*Problem description*
In the records below, write out the lines from the line with "Switch to the Questionnaire sheet tab" to the line with "Action: [x=23, y=519]", both included, keeping every character the same. Leave the pictures out of your answer.

Rows from a dataset

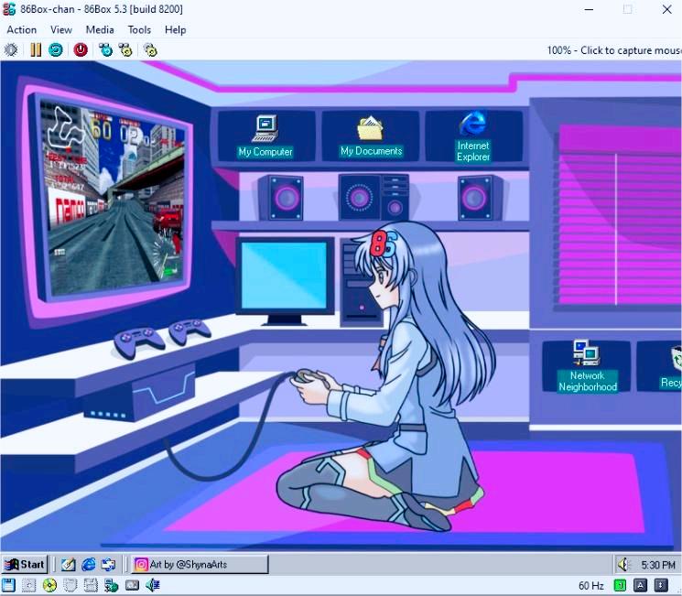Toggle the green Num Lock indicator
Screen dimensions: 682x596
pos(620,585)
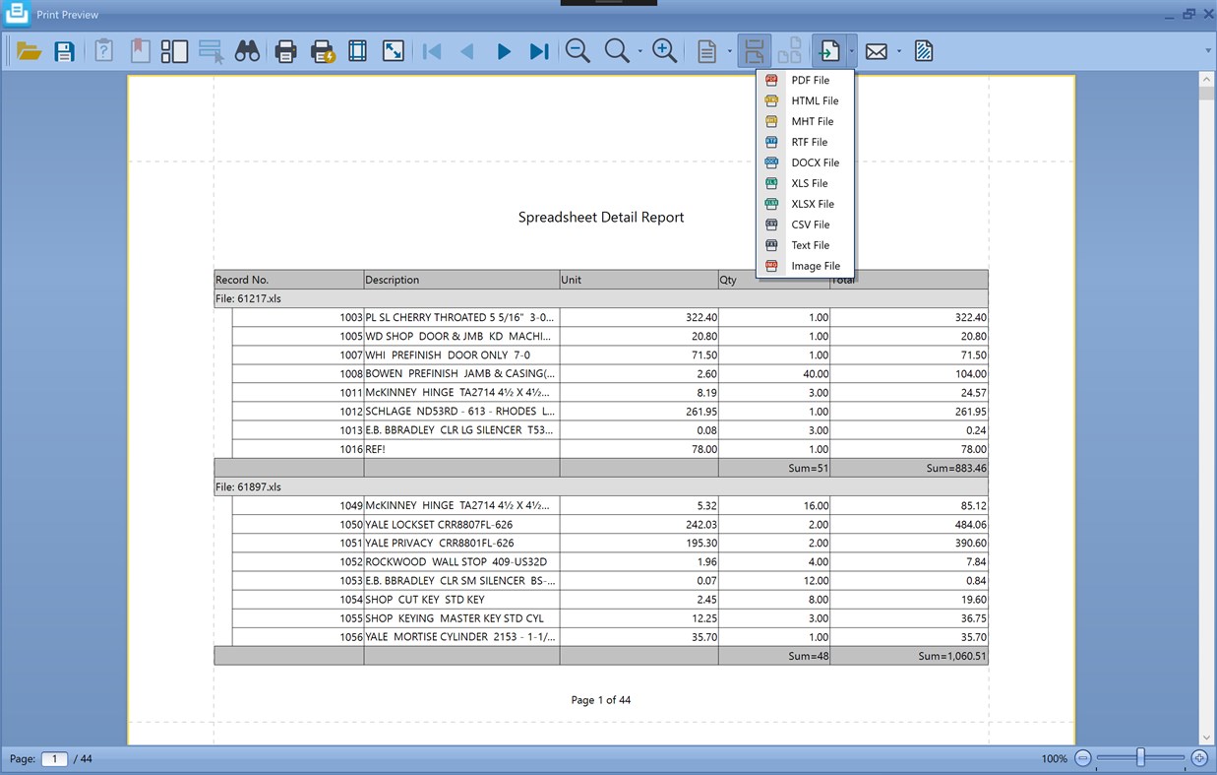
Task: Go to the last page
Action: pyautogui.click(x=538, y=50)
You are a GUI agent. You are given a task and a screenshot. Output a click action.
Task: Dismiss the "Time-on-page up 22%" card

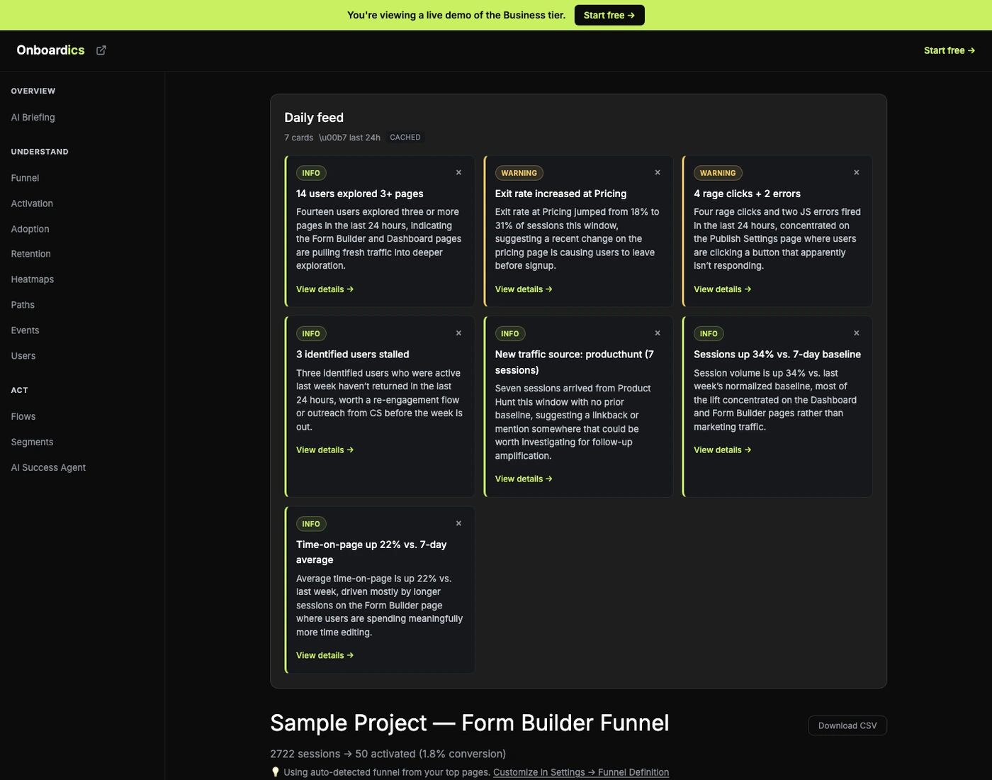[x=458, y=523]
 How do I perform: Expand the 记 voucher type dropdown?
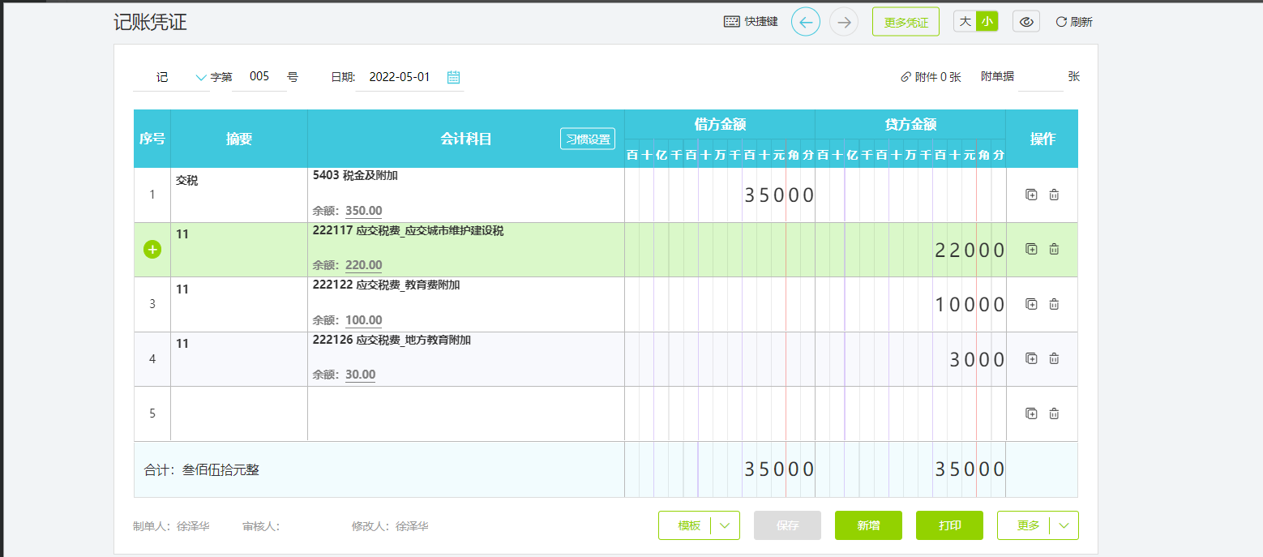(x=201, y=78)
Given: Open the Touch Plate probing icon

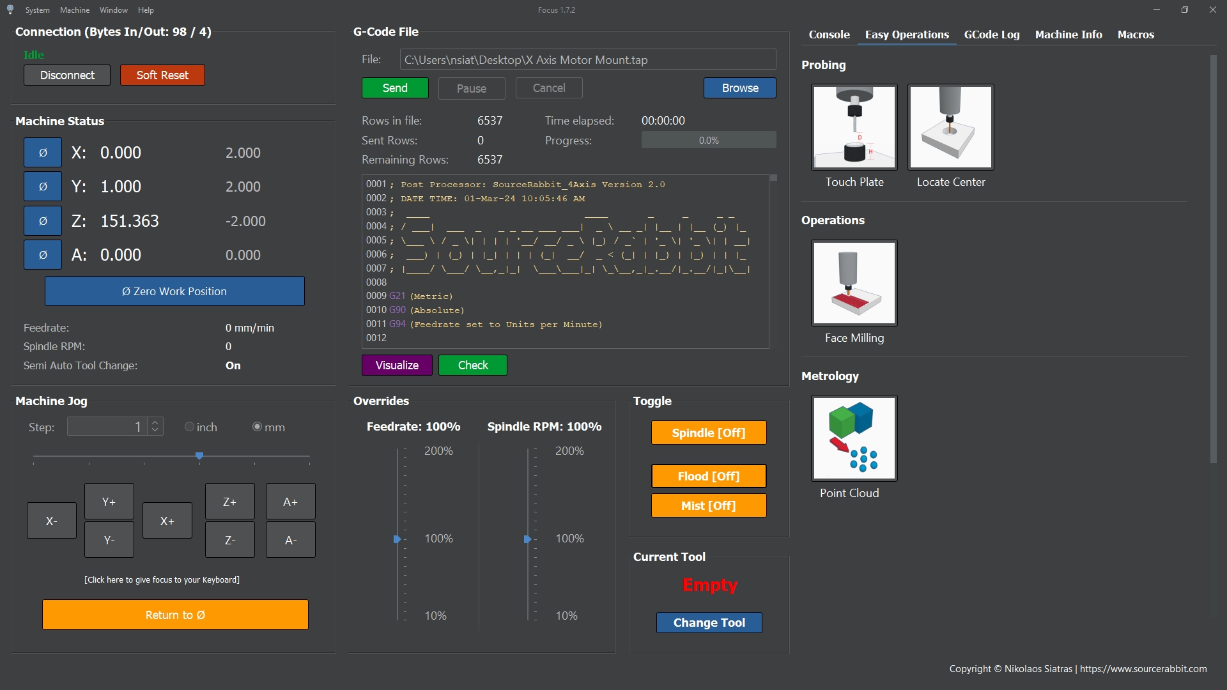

---

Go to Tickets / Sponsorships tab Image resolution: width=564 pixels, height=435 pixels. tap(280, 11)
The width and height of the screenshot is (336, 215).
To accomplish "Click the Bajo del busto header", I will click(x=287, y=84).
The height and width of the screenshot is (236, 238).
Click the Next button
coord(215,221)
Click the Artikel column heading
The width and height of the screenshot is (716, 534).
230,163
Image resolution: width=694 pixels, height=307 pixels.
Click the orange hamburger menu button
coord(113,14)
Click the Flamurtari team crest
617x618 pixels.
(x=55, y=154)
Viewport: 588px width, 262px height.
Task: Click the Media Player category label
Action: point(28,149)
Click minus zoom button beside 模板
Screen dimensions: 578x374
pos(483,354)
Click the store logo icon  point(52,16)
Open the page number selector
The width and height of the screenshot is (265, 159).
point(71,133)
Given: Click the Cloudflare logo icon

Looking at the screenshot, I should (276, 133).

==

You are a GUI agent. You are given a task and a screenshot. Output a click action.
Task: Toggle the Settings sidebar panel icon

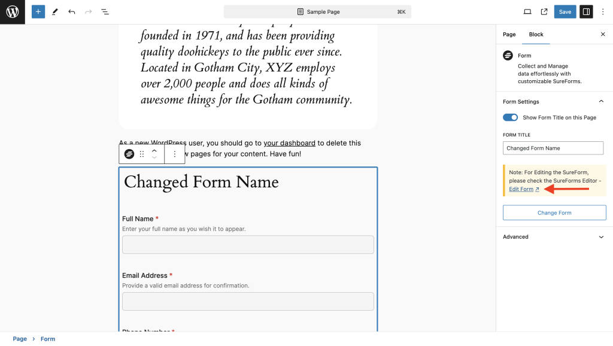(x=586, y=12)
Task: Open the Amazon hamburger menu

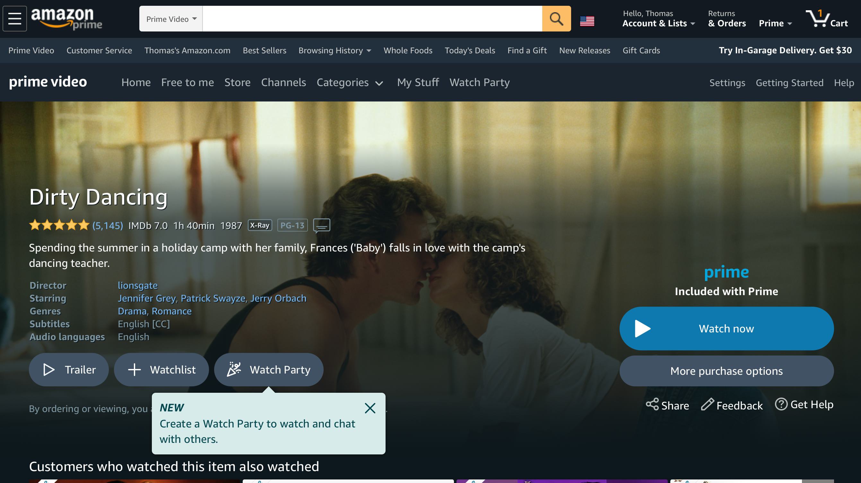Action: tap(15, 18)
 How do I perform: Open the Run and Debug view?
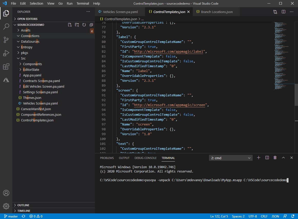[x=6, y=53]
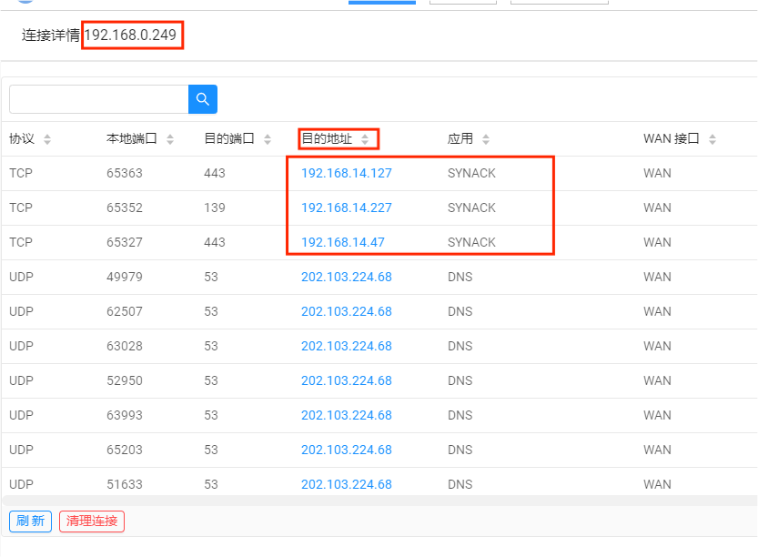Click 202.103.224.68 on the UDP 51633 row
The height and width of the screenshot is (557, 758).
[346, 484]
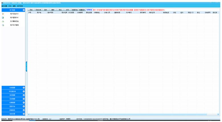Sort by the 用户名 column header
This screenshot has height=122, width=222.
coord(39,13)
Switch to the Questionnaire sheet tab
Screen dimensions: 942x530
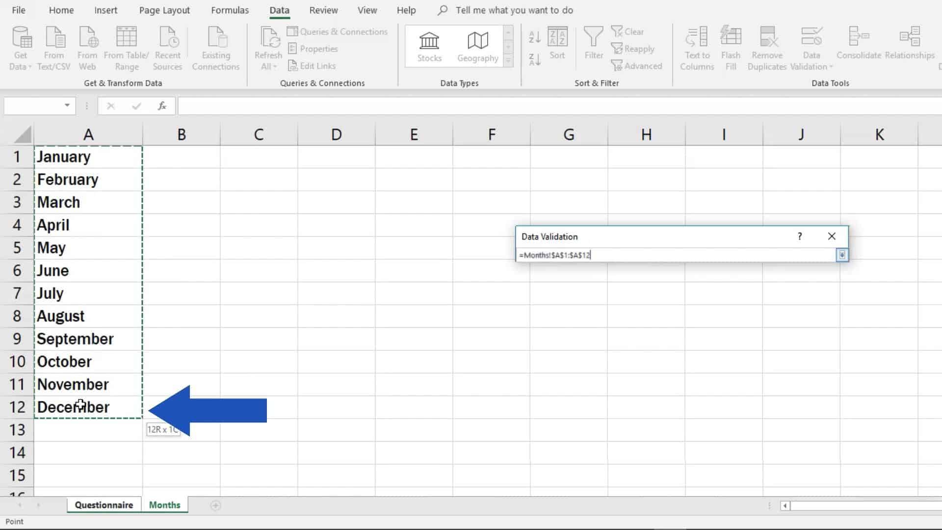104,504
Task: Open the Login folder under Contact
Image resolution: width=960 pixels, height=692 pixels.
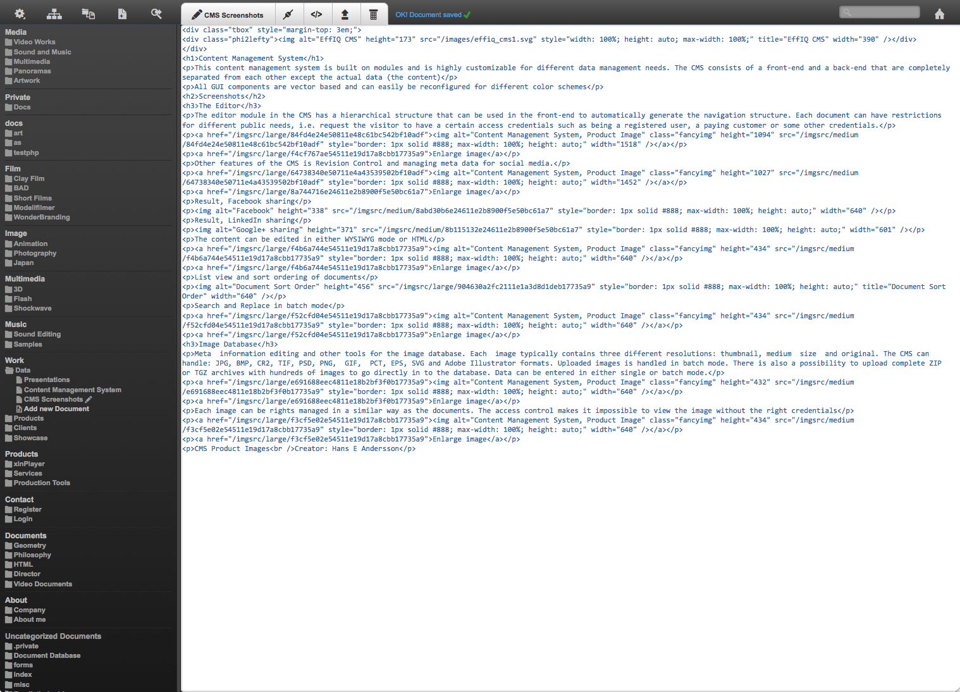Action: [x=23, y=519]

*Result of the task*
Switch to the Questionnaire sheet tab
Screen dimensions: 942x530
104,504
Task: Open the Login folder under Contact
Image resolution: width=960 pixels, height=692 pixels.
Action: [x=23, y=519]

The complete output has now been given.